О, как морозно-вкусно это утреннее мацони в сумраке рассвета!
Лавочник молча и, как мне казалось, уважительно наблюдал завтрак рабочего человека, потом зацокал языком и сказал:
— Ай, молодец! Ай, папа и мама не видят!
И вдруг визгливо закричал куда-то в глубь лавочки:
— Ашот! Ашот! Чтобы гром тебя во сне разбил! Иди скорее, Ашот!

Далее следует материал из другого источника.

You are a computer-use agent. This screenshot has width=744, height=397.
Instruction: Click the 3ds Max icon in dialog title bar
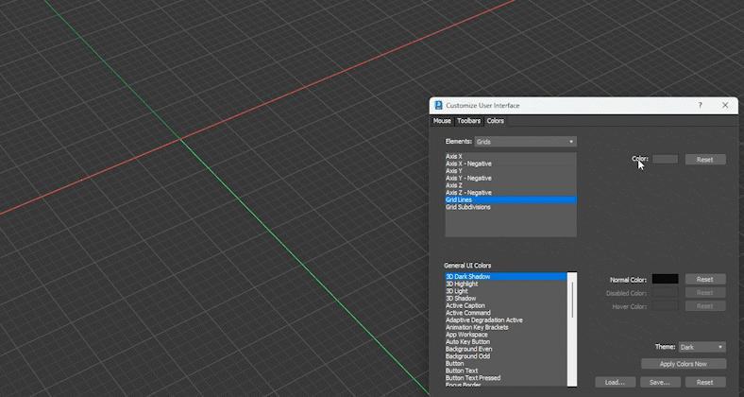(438, 105)
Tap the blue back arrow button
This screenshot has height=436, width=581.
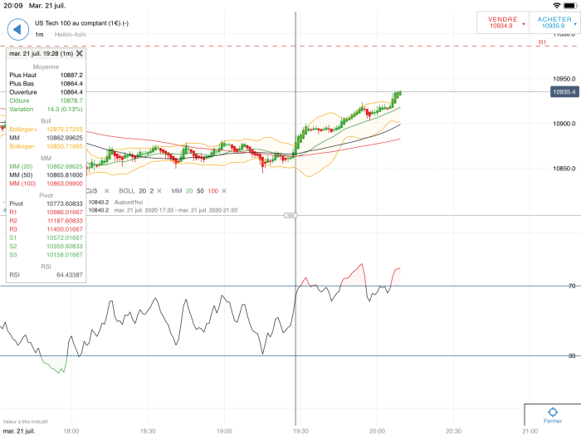(17, 29)
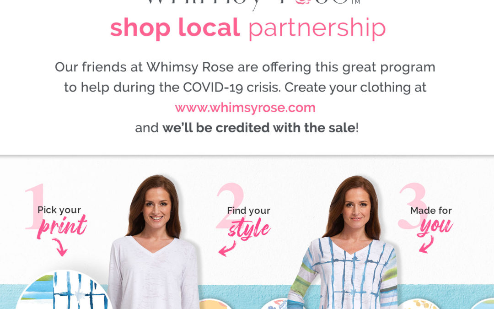This screenshot has height=309, width=494.
Task: Click the large pink number 3
Action: click(x=413, y=206)
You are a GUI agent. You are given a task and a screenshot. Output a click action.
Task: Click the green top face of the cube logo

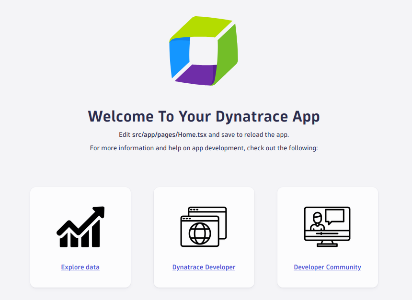coord(204,28)
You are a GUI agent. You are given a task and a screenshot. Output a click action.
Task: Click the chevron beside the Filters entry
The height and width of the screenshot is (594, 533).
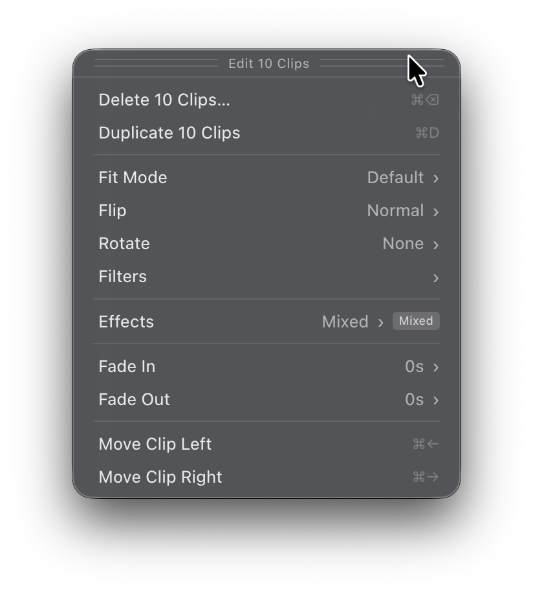click(435, 278)
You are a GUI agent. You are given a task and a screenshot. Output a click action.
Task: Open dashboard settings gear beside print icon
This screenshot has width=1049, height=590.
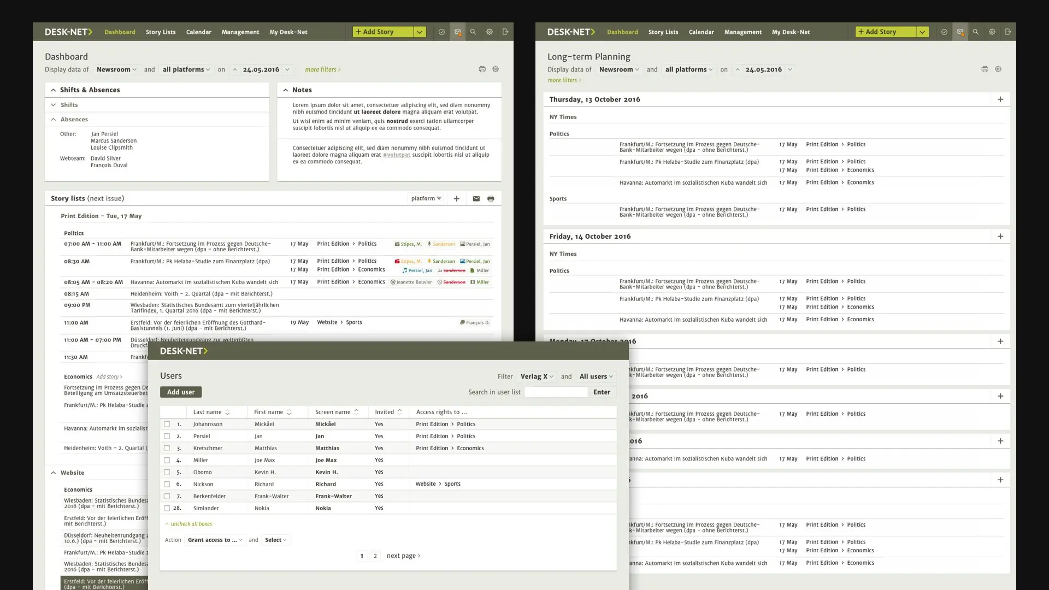coord(496,69)
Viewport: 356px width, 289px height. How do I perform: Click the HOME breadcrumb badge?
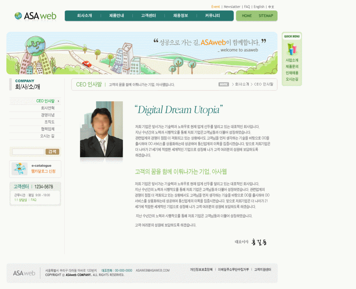click(x=224, y=84)
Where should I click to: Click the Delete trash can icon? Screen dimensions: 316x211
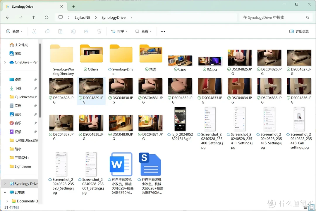(x=99, y=31)
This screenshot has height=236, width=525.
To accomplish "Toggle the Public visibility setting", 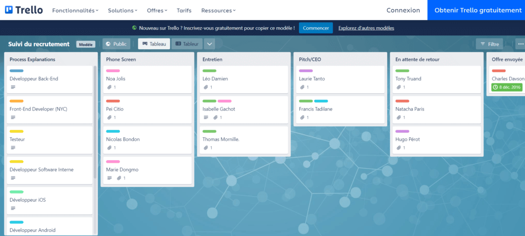I will point(116,44).
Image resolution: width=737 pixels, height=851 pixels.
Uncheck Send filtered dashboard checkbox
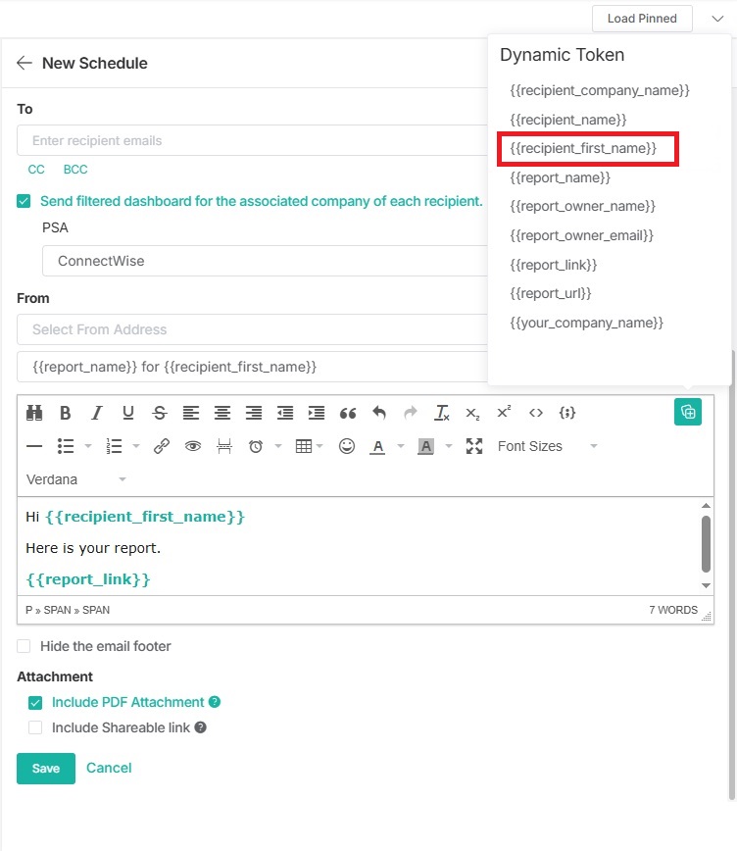coord(25,201)
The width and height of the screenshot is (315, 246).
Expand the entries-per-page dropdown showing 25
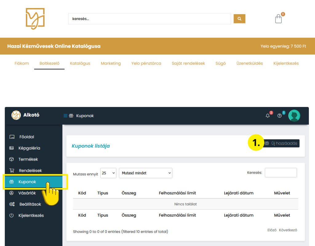(x=108, y=173)
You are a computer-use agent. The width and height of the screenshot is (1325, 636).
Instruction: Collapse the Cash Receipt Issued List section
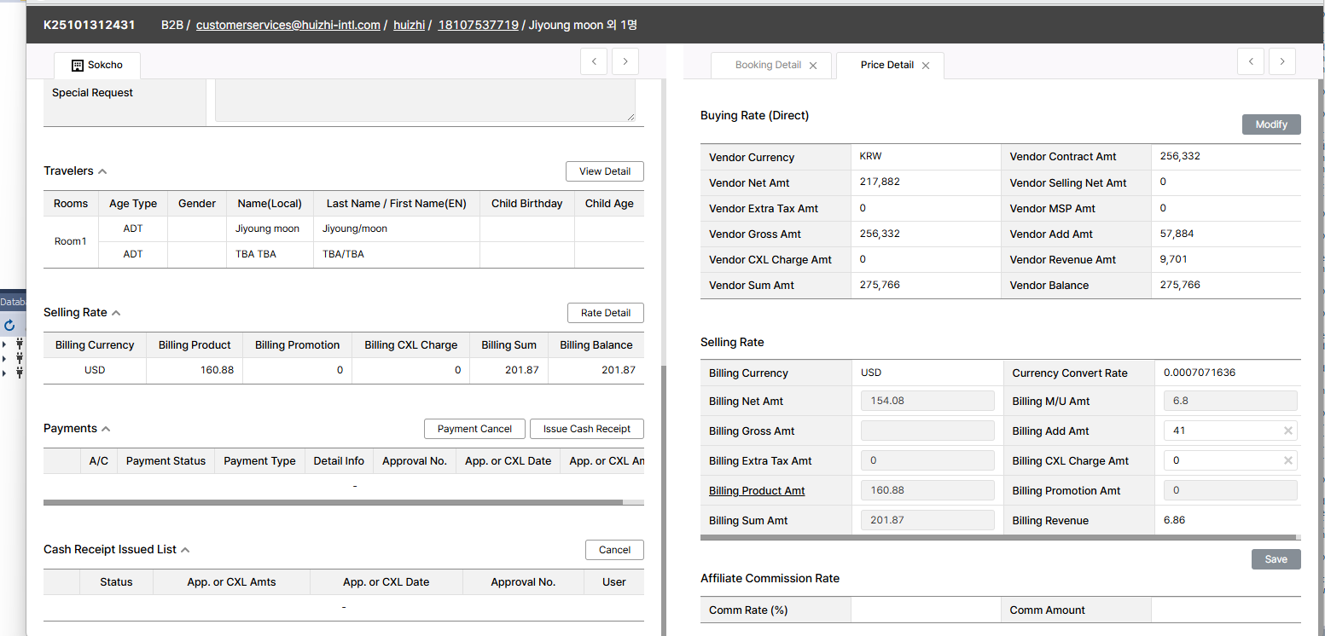click(185, 550)
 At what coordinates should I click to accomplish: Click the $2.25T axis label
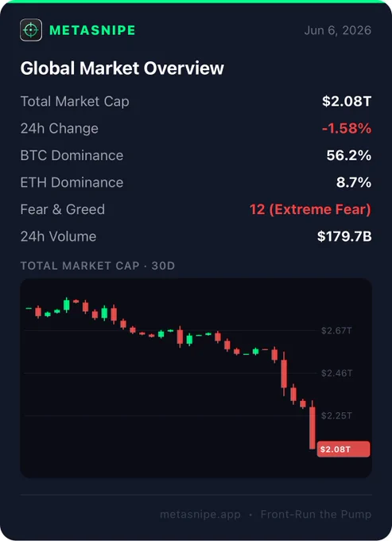pos(336,415)
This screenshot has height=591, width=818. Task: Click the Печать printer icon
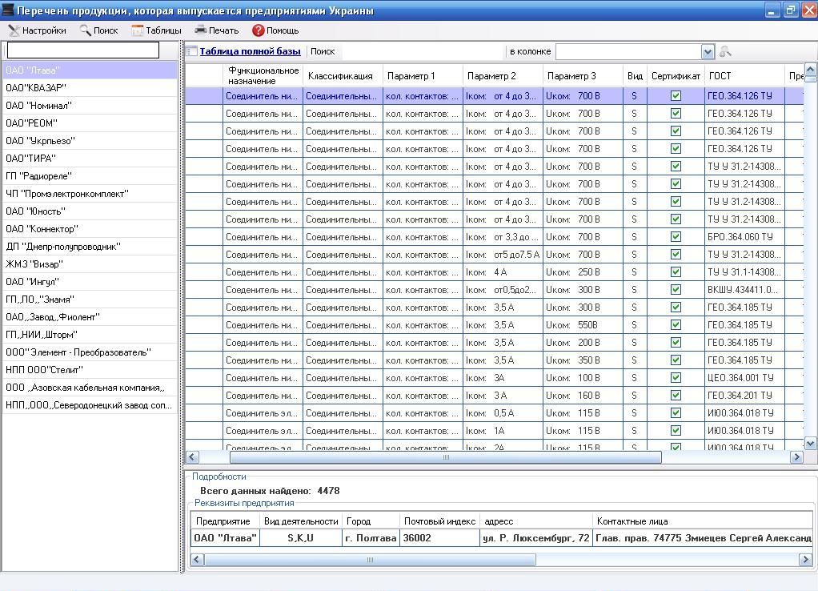pyautogui.click(x=201, y=30)
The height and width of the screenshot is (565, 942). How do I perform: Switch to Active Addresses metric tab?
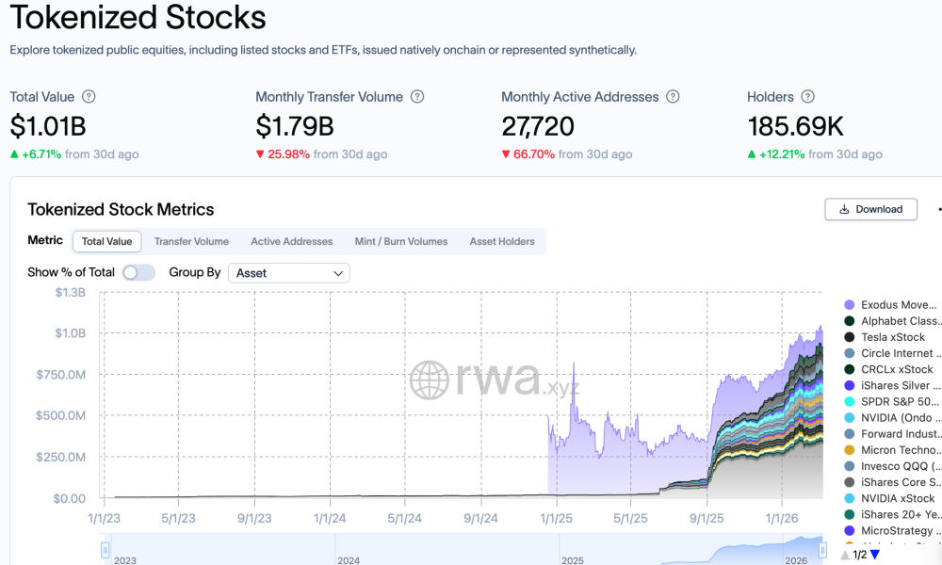[291, 242]

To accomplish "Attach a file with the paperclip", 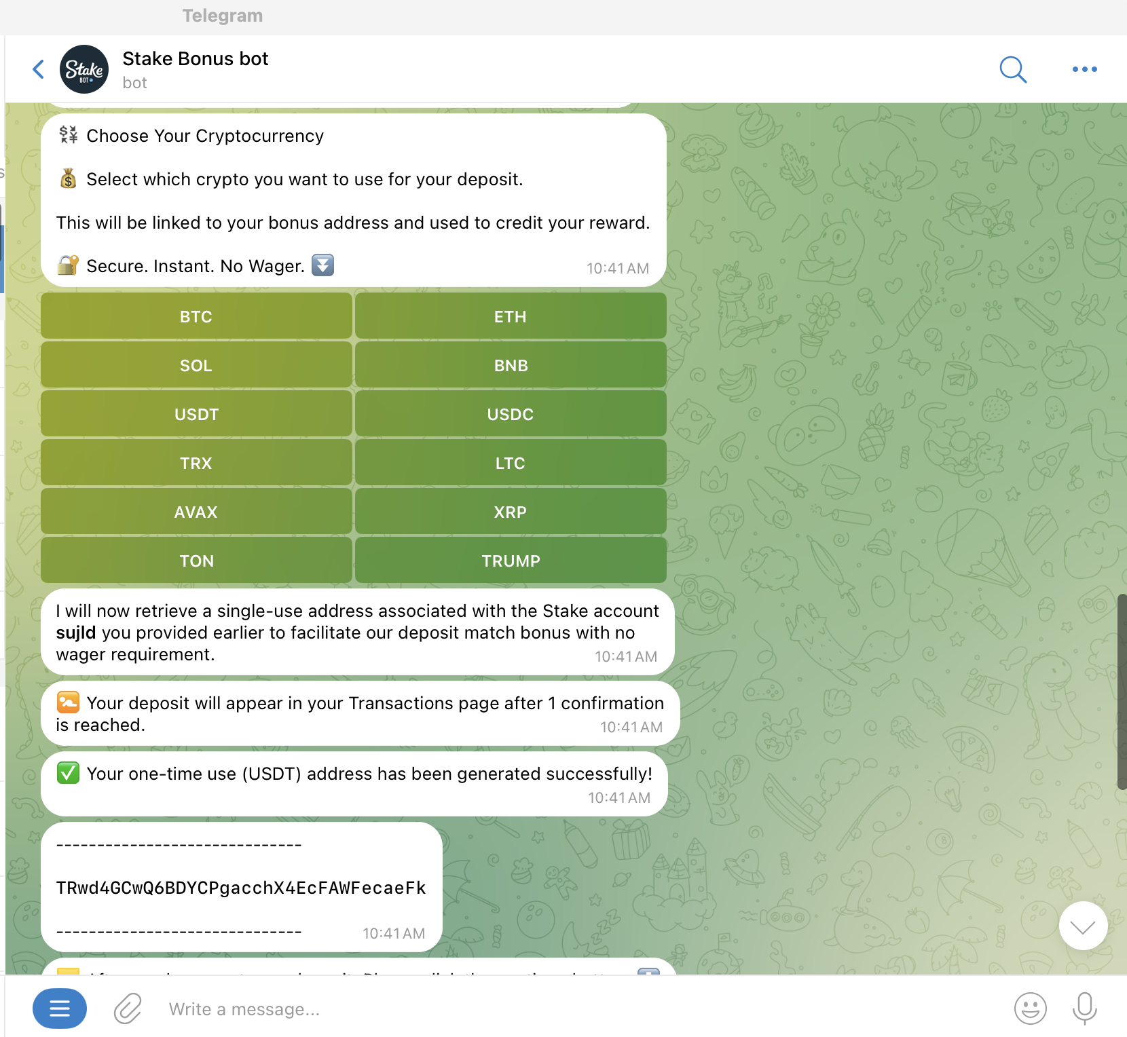I will click(128, 1008).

Посмотри на человека!
На отчаянный вопль его вышел заспанный, с такими же толстыми ногами и руками подросток и, жирно облизываясь, смотрел, не понимая, зачем разбудили его, захныкал и вдруг потянулся к обсыпанному сладкой пудрой рахат-лукуму, за что тут же получил по руке хлопушкой для мух.